→ **EXERCISE INPUTS**:
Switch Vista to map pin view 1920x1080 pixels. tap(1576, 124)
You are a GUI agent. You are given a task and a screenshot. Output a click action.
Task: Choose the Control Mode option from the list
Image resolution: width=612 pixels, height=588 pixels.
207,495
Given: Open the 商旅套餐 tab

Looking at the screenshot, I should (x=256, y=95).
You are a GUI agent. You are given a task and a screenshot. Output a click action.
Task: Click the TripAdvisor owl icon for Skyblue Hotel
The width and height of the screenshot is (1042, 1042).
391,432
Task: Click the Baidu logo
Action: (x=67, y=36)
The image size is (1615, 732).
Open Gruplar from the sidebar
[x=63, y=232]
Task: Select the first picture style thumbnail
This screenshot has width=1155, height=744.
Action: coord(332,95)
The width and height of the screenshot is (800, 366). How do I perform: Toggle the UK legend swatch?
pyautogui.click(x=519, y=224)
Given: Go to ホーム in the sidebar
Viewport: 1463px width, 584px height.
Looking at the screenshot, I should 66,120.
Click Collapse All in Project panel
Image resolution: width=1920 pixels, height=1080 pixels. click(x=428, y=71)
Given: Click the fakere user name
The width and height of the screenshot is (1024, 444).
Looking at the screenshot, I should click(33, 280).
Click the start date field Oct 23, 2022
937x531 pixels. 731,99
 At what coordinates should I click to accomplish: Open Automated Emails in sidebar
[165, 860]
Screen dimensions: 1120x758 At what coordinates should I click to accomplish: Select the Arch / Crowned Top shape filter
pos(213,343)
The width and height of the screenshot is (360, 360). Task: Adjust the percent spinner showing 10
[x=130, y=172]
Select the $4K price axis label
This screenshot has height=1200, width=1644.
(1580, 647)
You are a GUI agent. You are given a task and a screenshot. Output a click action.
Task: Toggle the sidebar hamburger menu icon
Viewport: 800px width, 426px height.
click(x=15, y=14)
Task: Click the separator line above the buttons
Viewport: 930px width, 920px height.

→ **TASK PROMPT**:
Return each line of the records above without any change.

→ **FINAL RESULT**:
Switch Vista to map pin view 1920x1080 pixels. tap(1576, 124)
You are a GUI agent. You are given a task and a screenshot. Output a click action.
Task: Choose the Control Mode option from the list
Image resolution: width=612 pixels, height=588 pixels.
207,495
Given: Open the 商旅套餐 tab

Looking at the screenshot, I should (x=256, y=95).
You are a GUI agent. You are given a task and a screenshot. Output a click action.
Task: Click the TripAdvisor owl icon for Skyblue Hotel
The width and height of the screenshot is (1042, 1042).
391,432
Task: Click the Baidu logo
Action: (x=67, y=36)
The image size is (1615, 732).
Open Gruplar from the sidebar
[x=63, y=232]
Task: Select the first picture style thumbnail
This screenshot has width=1155, height=744.
Action: coord(332,95)
The width and height of the screenshot is (800, 366). How do I perform: Toggle the UK legend swatch?
pyautogui.click(x=519, y=224)
Given: Go to ホーム in the sidebar
Viewport: 1463px width, 584px height.
Looking at the screenshot, I should 66,120.
Click Collapse All in Project panel
Image resolution: width=1920 pixels, height=1080 pixels. click(x=428, y=71)
Given: Click the fakere user name
The width and height of the screenshot is (1024, 444).
Looking at the screenshot, I should click(33, 280).
Click the start date field Oct 23, 2022
937x531 pixels. 731,99
 At what coordinates should I click to accomplish: Open Automated Emails in sidebar
[165, 860]
Screen dimensions: 1120x758 At what coordinates should I click to accomplish: Select the Arch / Crowned Top shape filter
pos(213,343)
The width and height of the screenshot is (360, 360). Task: Adjust the percent spinner showing 10
[x=130, y=172]
Select the $4K price axis label
This screenshot has height=1200, width=1644.
(1580, 647)
You are a GUI agent. You are given a task and a screenshot. Output a click action.
Task: Toggle the sidebar hamburger menu icon
Viewport: 800px width, 426px height.
click(x=15, y=14)
Task: Click the separator line above the buttons
Viewport: 930px width, 920px height.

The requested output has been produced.